• 提示文:
--------

文献情報
文献番号
202216003A
報告書区分
総括
研究課題名
PDCAサイクルに沿った介護予防の取組推進のための通いの場等の効果検証と評価の枠組み構築に関する研究
課題番号
21GA1001
研究年度
令和4(2022)年度
研究代表者(所属機関)
藤原 佳典(地方独立行政法人東京都健康長寿医療センター 東京都健康長寿医療センター研究所)
研究分担者(所属機関)
- 荒井 秀典(国立研究開発法人 国立長寿医療研究センター 理事長室)
- 近藤 克則(国立研究開発法人 国立長寿医療研究センター 老年学・社会科学研究センター・老年学評価研究部)
- 山田 実(筑波大学 人間系)
- 服部 真治(一般財団法人医療経済研究・社会保険福祉協会 医療経済研究機構 政策推進部/研究部)
- 北村 明彦(地方独立行政法人東京都健康長寿医療センター 東京都健康長寿医療センター研究所)
- 小宮山 恵美(国立保健医療科学院 生涯健康研究部)
- 清野 諭(地方独立行政法人東京都健康長寿医療センター 東京都健康長寿医療センター研究所)
- 野藤 悠(地方独立行政法人東京都健康長寿医療センター 東京都健康長寿医療センター研究所)
- 横山 友里(地方独立行政法人東京都健康長寿医療センター 東京都健康長寿医療センター研究所)
- 植田 拓也(地方独立行政法人東京都健康長寿医療センター 東京都介護予防・フレイル予防推進支援センター)
研究区分
厚生労働科学研究費補助金 疾病・障害対策研究分野 長寿科学政策研究
研究開始年度
令和3(2021)年度
研究終了予定年度
令和4(2022)年度
研究費
8,419,000円
研究者交替、所属機関変更
-
研究報告書(概要版)
研究目的
令和元年度に公表された「一般介護予防事業等の推進方策に関する検討会取りまとめ」では、一般介護予防事業等をPDCAサイクルに沿って推進することが重要視されている。研究代表者らは、令和2年度老人保健健康増進等事業において「PDCAサイクルに沿って通いの場等の取り組みを評価する枠組み」を提案してきた。これらの背景をもとに、本研究では、次の3点の達成を目的とした。
1)PDCAサイクルに沿った通いの場等の取り組みの短期的及び中期的効果を、参加群と非参加群の比較から明らかにすること。
2)研究代表者らが令和2年度老人保健健康増進等事業で提案した「通いの場等の取り組みを評価する枠組み(プロセス・アウトプット・アウトカム指標等)(以下、本枠組み)」の適用可能性を検証すること。

--------

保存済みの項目
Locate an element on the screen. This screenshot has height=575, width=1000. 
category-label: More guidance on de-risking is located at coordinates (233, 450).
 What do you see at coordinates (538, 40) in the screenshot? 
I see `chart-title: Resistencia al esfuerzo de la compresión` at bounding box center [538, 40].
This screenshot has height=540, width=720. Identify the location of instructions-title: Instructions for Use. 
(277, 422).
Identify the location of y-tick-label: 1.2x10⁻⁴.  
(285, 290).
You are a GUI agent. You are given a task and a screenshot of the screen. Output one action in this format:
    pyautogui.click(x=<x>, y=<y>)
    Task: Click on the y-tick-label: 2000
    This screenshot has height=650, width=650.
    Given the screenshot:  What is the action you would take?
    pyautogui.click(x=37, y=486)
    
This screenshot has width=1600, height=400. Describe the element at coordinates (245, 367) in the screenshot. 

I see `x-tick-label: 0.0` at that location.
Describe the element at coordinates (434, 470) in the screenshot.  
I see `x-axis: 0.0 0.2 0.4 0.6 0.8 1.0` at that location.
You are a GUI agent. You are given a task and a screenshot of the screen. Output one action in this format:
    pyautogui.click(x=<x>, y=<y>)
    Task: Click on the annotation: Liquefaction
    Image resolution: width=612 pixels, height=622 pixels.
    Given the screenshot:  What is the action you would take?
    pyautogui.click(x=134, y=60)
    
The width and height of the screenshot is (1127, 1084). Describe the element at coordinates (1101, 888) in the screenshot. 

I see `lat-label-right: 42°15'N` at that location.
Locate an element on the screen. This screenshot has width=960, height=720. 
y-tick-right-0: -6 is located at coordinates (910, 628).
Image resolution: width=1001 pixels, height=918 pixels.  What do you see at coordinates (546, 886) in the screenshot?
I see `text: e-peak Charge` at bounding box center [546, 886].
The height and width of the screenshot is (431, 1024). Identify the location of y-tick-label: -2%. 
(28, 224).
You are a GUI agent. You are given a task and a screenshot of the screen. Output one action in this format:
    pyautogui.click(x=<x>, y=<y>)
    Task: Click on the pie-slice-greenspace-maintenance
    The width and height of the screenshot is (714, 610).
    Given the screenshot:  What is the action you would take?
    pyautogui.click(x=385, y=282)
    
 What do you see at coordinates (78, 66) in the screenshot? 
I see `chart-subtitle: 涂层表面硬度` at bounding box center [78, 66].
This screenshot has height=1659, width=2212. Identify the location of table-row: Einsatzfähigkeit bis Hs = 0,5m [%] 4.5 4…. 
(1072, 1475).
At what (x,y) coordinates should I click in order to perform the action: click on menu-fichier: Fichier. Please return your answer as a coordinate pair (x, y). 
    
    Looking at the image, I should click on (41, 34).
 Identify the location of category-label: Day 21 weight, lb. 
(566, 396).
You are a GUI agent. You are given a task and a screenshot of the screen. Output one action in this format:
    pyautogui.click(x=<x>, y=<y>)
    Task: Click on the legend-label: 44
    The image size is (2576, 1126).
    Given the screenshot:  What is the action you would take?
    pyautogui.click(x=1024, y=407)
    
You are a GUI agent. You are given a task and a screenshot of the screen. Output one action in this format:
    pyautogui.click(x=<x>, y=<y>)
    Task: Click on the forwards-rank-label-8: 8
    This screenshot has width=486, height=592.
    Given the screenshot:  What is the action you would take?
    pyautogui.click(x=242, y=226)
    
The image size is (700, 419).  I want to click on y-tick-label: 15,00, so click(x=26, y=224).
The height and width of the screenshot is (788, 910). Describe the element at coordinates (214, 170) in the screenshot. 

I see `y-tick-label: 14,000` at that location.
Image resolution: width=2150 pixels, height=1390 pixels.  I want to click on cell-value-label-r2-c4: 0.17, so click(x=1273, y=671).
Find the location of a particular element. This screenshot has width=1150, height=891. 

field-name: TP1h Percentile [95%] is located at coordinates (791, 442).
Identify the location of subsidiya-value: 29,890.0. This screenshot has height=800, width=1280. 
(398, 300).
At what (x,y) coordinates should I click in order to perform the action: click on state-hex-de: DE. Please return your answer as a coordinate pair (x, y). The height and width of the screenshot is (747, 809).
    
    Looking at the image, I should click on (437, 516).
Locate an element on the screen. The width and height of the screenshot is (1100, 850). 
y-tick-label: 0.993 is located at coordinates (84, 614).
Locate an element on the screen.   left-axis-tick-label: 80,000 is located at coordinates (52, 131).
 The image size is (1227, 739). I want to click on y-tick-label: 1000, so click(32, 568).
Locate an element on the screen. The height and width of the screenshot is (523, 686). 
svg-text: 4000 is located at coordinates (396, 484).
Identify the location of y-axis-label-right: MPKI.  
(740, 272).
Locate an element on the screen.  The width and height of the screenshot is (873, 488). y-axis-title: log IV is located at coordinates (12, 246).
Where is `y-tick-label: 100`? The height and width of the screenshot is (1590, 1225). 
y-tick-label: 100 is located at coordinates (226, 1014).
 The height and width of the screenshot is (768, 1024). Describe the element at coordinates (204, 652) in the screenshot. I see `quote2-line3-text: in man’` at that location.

--------

• 作業指示: 提示文のうち「令和元年度に公表された」で始まる段落を、主な事実を残したまま箇条書きで短くまとめなさい。 これらの項目は、提示文の内容とは関係がない。

• 解答例:
・令和元年度公表の「一般介護予防事業等の推進方策に関する検討会取りまとめ」では、一般介護予防事業等をPDCAサイクルに沿って推進することが重視されている。
・研究代表者らは、令和2年度老人保健健康増進等事業で「PDCAサイクルに沿って通いの場等の取り組みを評価する枠組み」を提案した。
・これらを背景に、本研究は3点の達成を目的とした。